Jogo desenvolvido por Tomas Sala impressiona por seu mundo aberto e pela jogabilidade divertida, apesar de escolhas de design ocasionalmente confusas.

Até onde pode ir a criatividade na criação de mundos virtuais? No caso de The Falconeer, título do desenvolvedor independente Tomas Sala, a resposta é bem clara: o céu é o limite. Neste jogo publicado pela Wired Productions, o jogador encara a interessante missão de ser um falcoeiro em um mundo singular — belo, mas dominado por distintas facções. Dotado da companhia de seu falcão, não faltarão atividades e desafios, mas será que este é um voo que vale a pena realizar? Confira conosco a seguir em nossa análise.

Até onde os olhos podem ver

The Falconeer se passa na localidade conhecida como The Great Ursee, na qual um grande e quase infinito volume de água cobre praticamente tudo que existe, incluindo as memórias do passado. O poder aqui reside basicamente nas mãos das Imperial Houses (tradicionalmente detentoras do império) e da Mancer Order, responsável por pesquisar, manter e controlar a tecnologia.

Às pessoas comuns que não se tornam piratas ou foras da lei, restam as tarefas triviais de trabalhar, pescar e negociar entre localidades, sempre sofrendo as primeiras consequências de quaisquer tensões entre os poderes regentes de Ursee. Neste difícil panorama, os falcoeiros são especialmente importantes por sua capacidade de domar e controlar aves gigantes e de se locomover com facilidade e agilidade, fazendo com que comumente sejam vistos como mensageiros e guardiões — uma luz no meio da escuridão.

Porém, conforme a história do jogo se desenrola, é possível ver que muitas vezes as coisas não são bem o que parecem ser. Sem entrar no terreno dos spoilers, afirmo com segurança que, ao contrário do que um olhar desatento poderia supor, The Falconeer possui uma narrativa e um universo que merecem ser explorados. Ao longo dos quatro capítulos principais da história, é possível montar um grande quebra-cabeça a partir de diversos pontos de vista, e localidades e acontecimentos descobertos no mapa também podem contribuir para a interpretação do jogador, com curiosidades e menções. 

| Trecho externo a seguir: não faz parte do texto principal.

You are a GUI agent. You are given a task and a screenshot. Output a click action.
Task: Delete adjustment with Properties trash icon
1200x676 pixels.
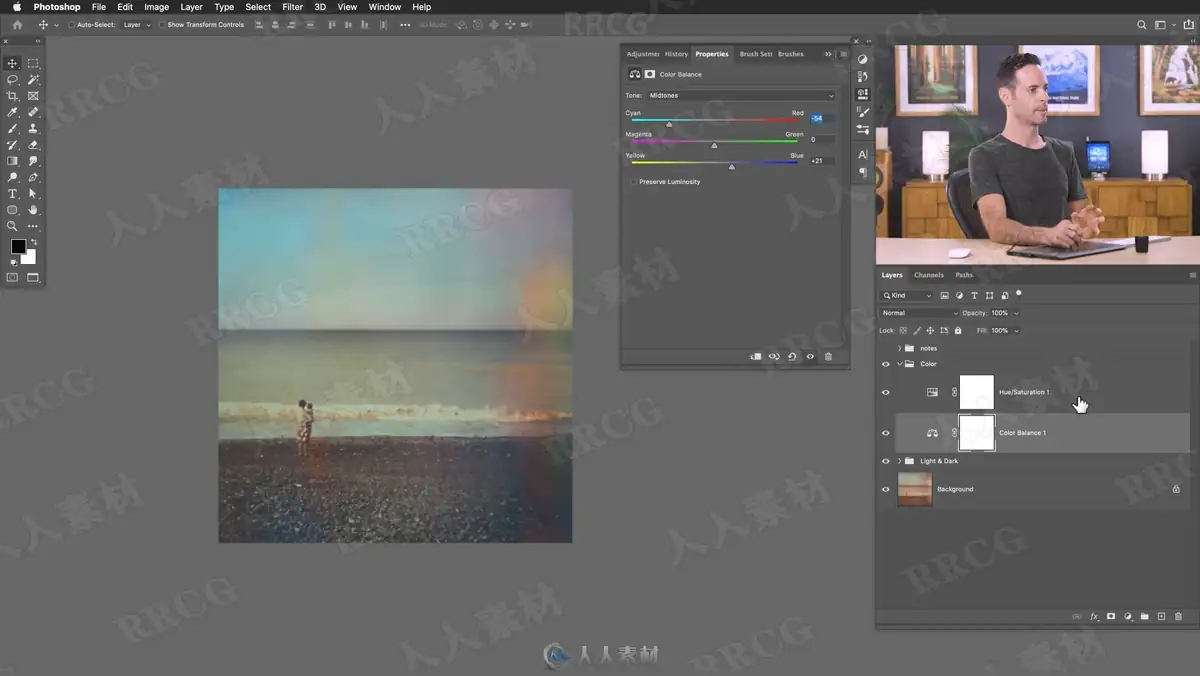point(828,357)

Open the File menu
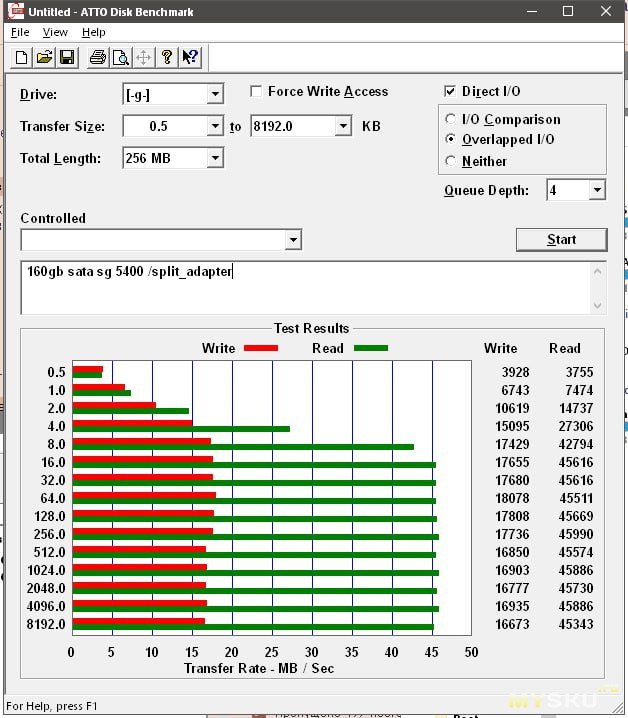click(x=20, y=32)
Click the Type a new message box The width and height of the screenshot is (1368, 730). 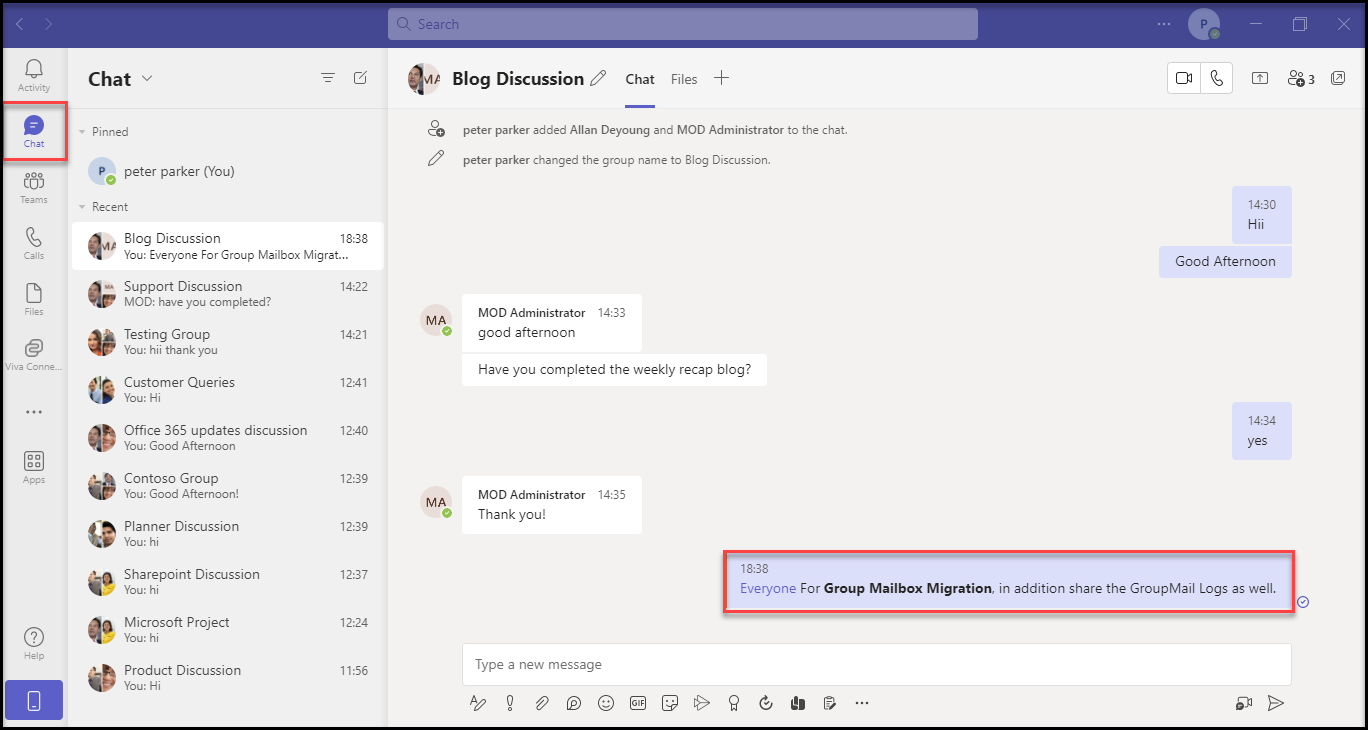(x=876, y=664)
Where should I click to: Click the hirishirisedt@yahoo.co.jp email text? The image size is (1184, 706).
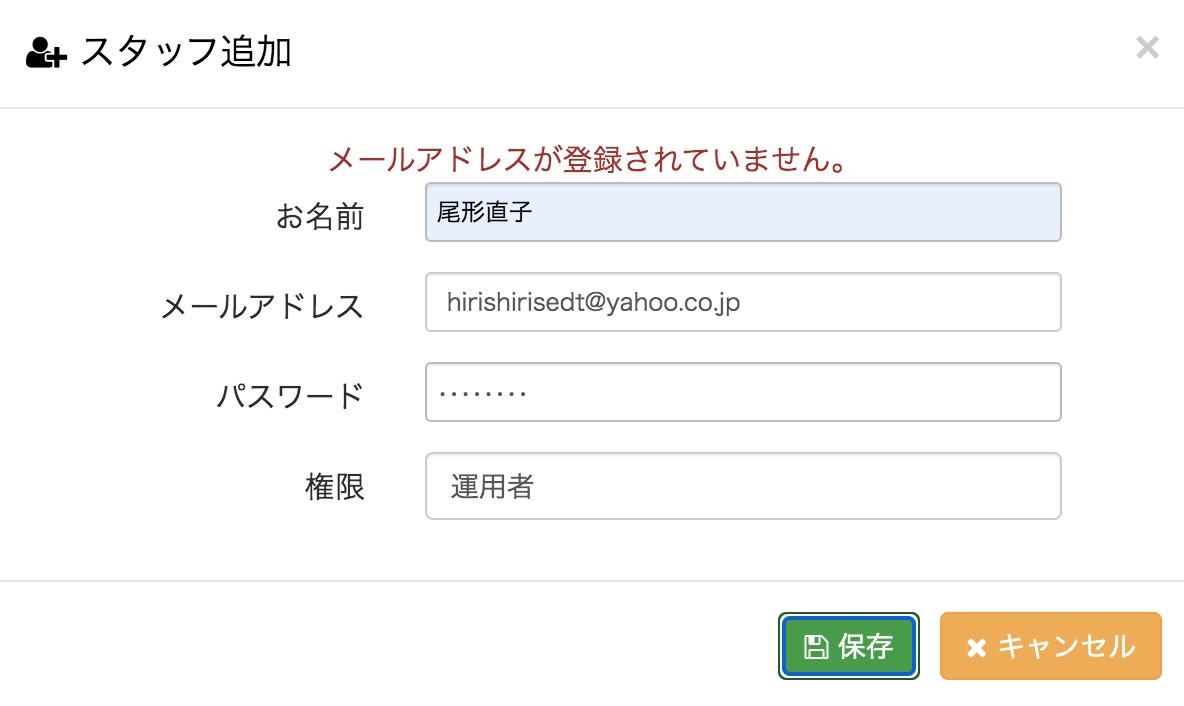point(593,302)
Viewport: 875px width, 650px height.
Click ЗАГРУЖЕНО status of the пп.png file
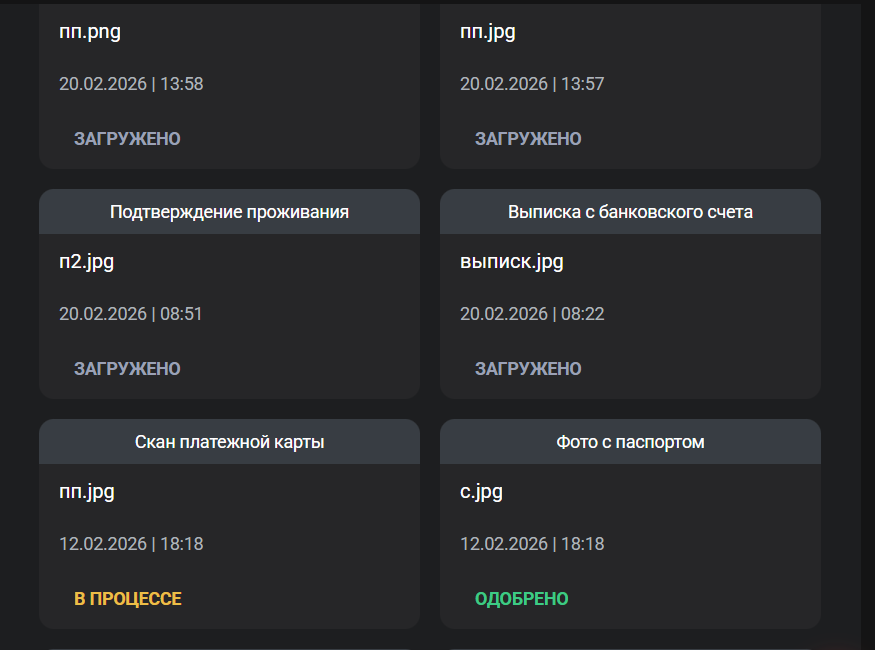tap(127, 139)
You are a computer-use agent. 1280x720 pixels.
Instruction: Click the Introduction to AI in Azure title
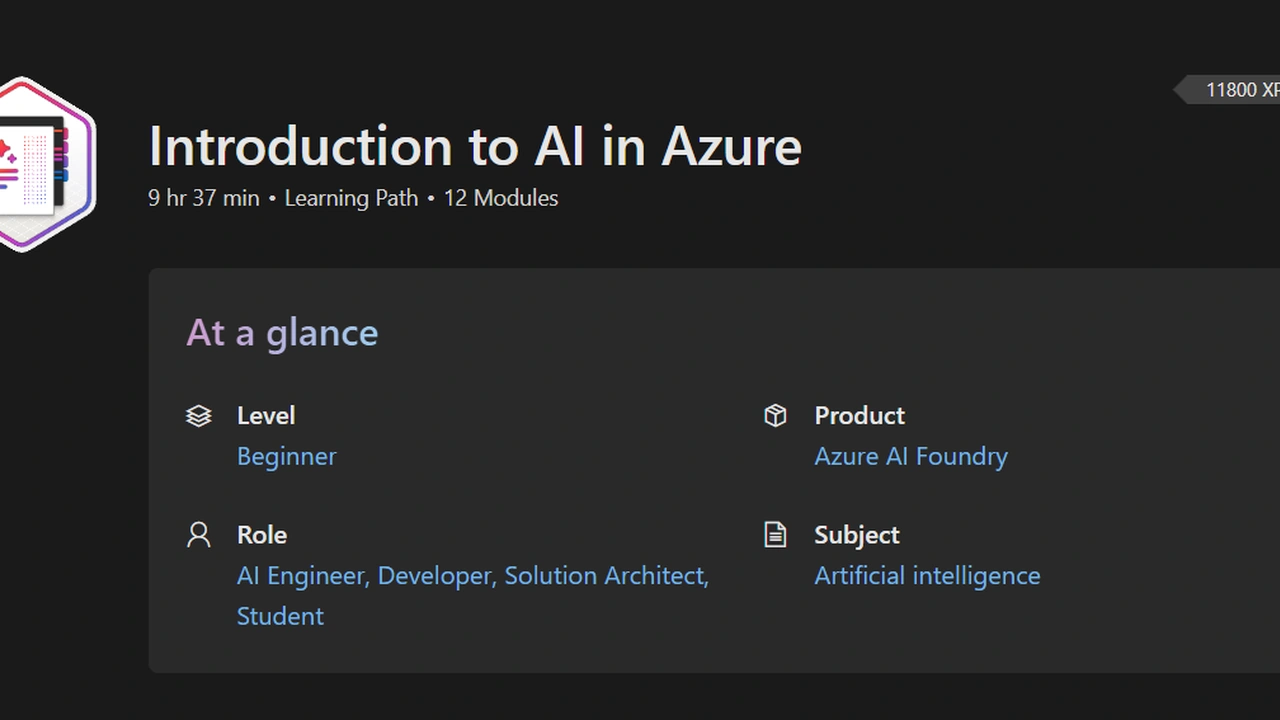[x=475, y=146]
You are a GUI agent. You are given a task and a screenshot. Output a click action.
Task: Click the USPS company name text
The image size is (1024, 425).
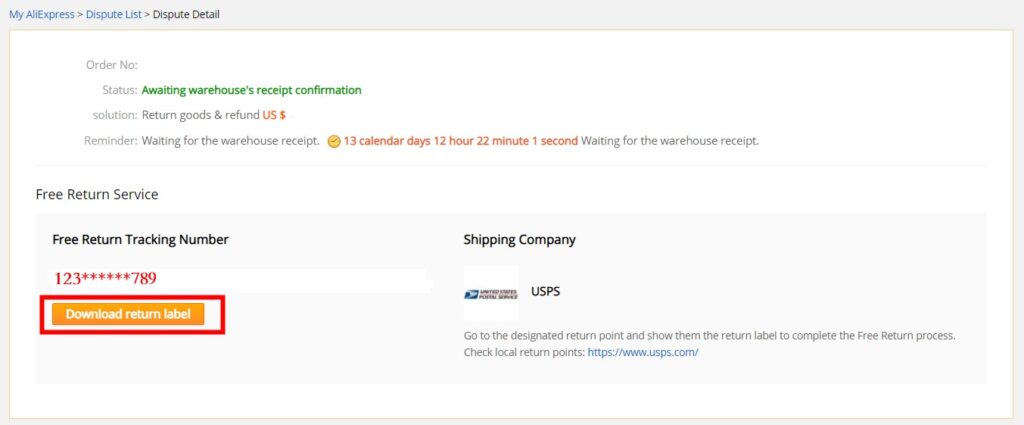tap(545, 291)
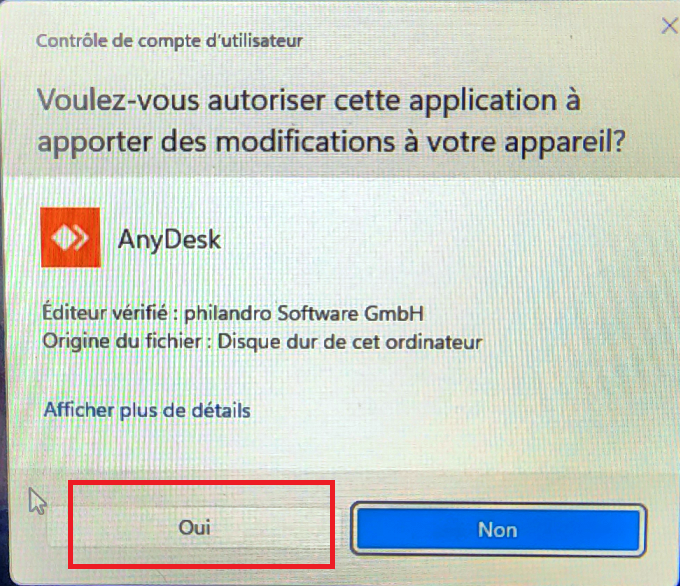This screenshot has width=680, height=586.
Task: Click Non to deny the request
Action: 498,530
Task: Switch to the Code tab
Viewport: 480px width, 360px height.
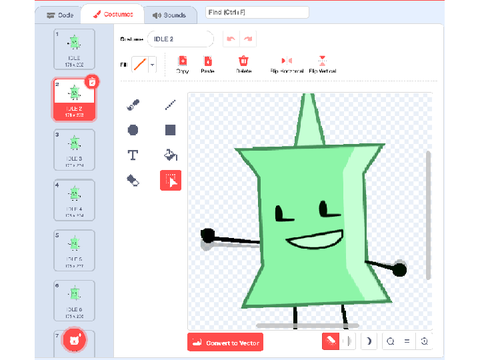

Esse aspecto é algo natural se levarmos em conta que um dos principais trabalhos anteriores de Tomas Sala foi a criação do mod de Skyrim (Multi) Moonpath to Elsweyr. A DLC não-oficial sempre se destacou por ser lore-friendly, termo em inglês utilizado principalmente para denominar modificações que não subvertem ou modificam a história original do jogo, reforçando a atenção do desenvolvedor ao enredo e aos pequenos detalhes. 

Alçando voo... ou não?

“Somente nas asas de um falcão somos livres das águas que nos prendem”. É com esta frase, seguida de uma bela cutscene, que The Falconeer inicia. Levando em conta a introdução e os belos gráficos — que me lembraram Sea of Thieves (PC/XBO) e The Legend of Zelda: The Wind Waker HD (Wii U), dois de meus jogos favoritos da geração passada —, meu primeiro contato com a obra de Sala não poderia ser mais positivo. Como um jogador que tem certo fascínio por falcões e pela aviação de modo geral, mal pude esperar para voar e me aventurar por Ursee.

Infelizmente, porém, os minutos que se seguiram não foram nada animadores: o tutorial inicial se passa na localidade de Dunkle, onde você é encarregado de realizar tarefas simples acompanhado de outro falcoeiro. No entanto, o que teoricamente serviria para o jogador se familiarizar com os controles e mecânicas do título acaba, na prática, não funcionando nada bem. 

Dominar o vôo e a dinâmica do falcão não é tão simples de início, embora felizmente se torne natural com o tempo de jogo. Como um título de lançamento do Xbox Series X/S e que foi anunciado inicialmente para Xbox One, The Falconeer foi otimizado para controles e flight sticks, o que torna o uso de mouse e teclado levemente mais complicado do que o esperado. Mas a verdade é que, mesmo com um joystick em mãos (esta análise foi feita com um controle de Xbox), há uma curva de aprendizado baseada em dois elementos principais que não é facilitada em nada pelos ensinamentos iniciais.

O primeiro elemento é a energia. Uma vez em voo, é altamente necessário manusear este recurso, que é visível no inferior da tela por meio de um medidor azul e funciona como uma espécie de barra de stamina. A energia é necessária para acelerar e fazer os clássicos barrel rolls, e é recuperada por meio de mergulhos, tufões de vento ou simplesmente com o tempo. 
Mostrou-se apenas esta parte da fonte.